Recently Raghuram Rajan
has created headlines by saying that the world is moving in the problems of the
Great-Depression (1930s) as there is lack of coordination between the world’s central-banks
in a run to achieve employment and growth through competitive-devaluation same
like before when the (now) industrialised countries, back then in 30s,
abandoned gold-standard and adopted the same technique to give exports a thrust...

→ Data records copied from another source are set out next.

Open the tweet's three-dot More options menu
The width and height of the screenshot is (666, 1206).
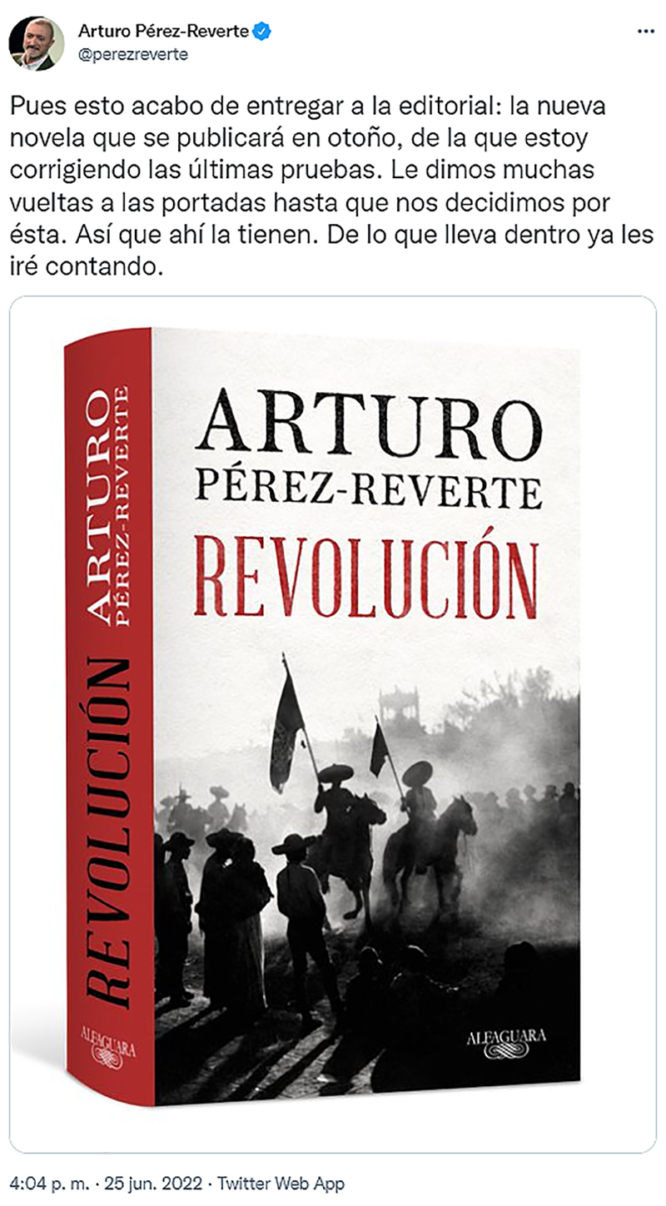coord(644,32)
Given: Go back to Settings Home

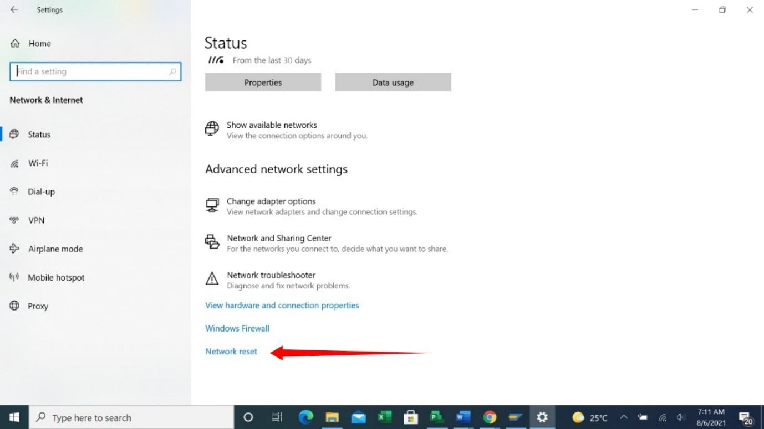Looking at the screenshot, I should point(39,43).
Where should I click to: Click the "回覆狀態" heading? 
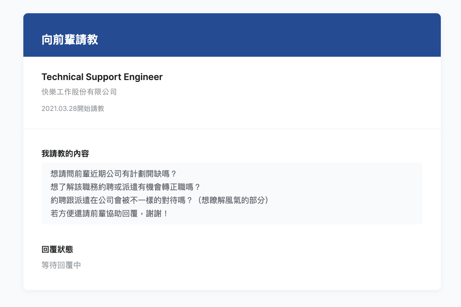tap(57, 249)
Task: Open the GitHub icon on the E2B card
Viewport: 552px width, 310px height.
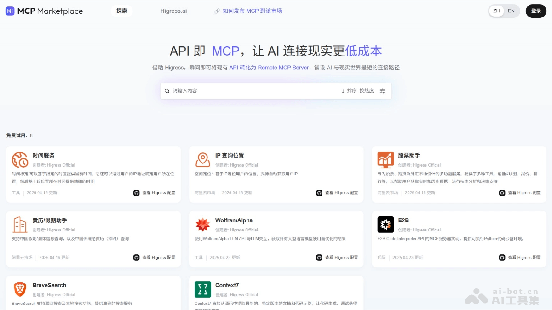Action: 502,257
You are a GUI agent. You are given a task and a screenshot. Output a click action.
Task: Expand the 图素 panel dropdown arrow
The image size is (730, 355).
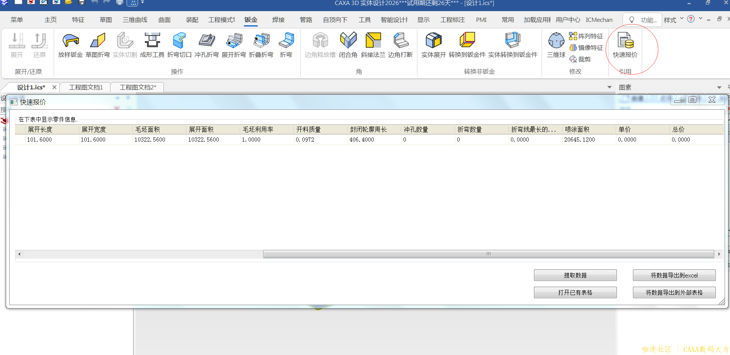(x=719, y=88)
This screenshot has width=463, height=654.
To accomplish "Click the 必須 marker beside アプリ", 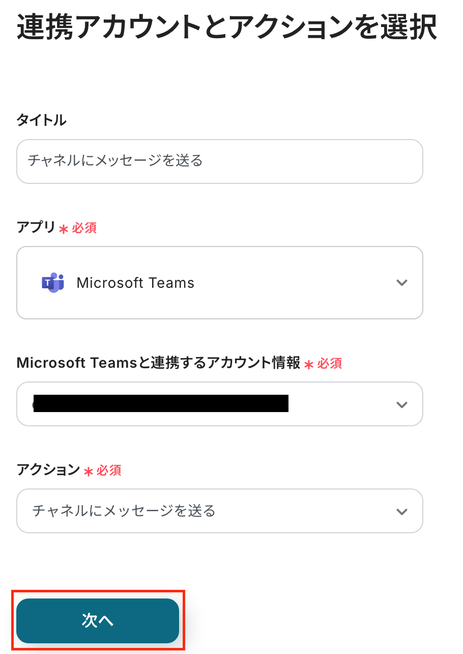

which actually helped the countries to come-out depression and did not
accentuate it... The withdrawal from the gold-standard made a case to devalue
your currency and it helped the countries to reduce unemployment and increase growth,
and achieve recovery... Exports have
been the main source of growth for many economies... Rajan this time looks more
concerned for the problems the easing-programmes are creating around the world
in the emerging-markets... about off-shore capital flows and volatility which
was very low back in the thirties, but definitely helped exports... Even the
recovery which the US saw during the Great-Recession was preceded by increase
in exports... In INDIA too exports shot-up when the Fed started taper-talks in
2013 and the foreign-capital was moving-out... Competitive-devaluation and
easing becomes a headache when everybody tries to devalue at the same-time and
there is a competition to devalue, and it is a gain to nobody... Competitive-devaluation
is also achieved by more money-supply, same like lower interest-rate, but as we
know more money-supply is also likely to inflate bubbles in a
supply-constrained emerging economy and is not always desirable... However, the
trend in the developed countries has been that inflation has gone down as
supply-side has improved... For the developed-industrialized-world falling
prices or deflation is a problem and not inflation like the emerging world, and
the monetary-easing is not increasing prices internally too much and helping
exports, but lower interest-rate is responsible for capital-flight which is
producing volatility in the emerging-markets where supply-side is still a
problem and might create bubbles when there is a divergence between the nominal
and real-prices of assets which may go down when inflation will go down with
higher interest-rate or the bubble-bursts and push the economy in recession or
down-cycle... Full-employment is the limit for monetary-easing and probably
even for competitive-devaluation after which it will constrain resources and
produce inflation which (is right) should be tightened or otherwise someday the
bubble will burst and will increase unemployment if supply-side outstrips
demand... People will demand less... Full-employment should also be a guiding principle
for devaluation... In a country close to full-employment more money-easing will
increase inflation, wages and prices, which is actually bad for competitiveness
and exports...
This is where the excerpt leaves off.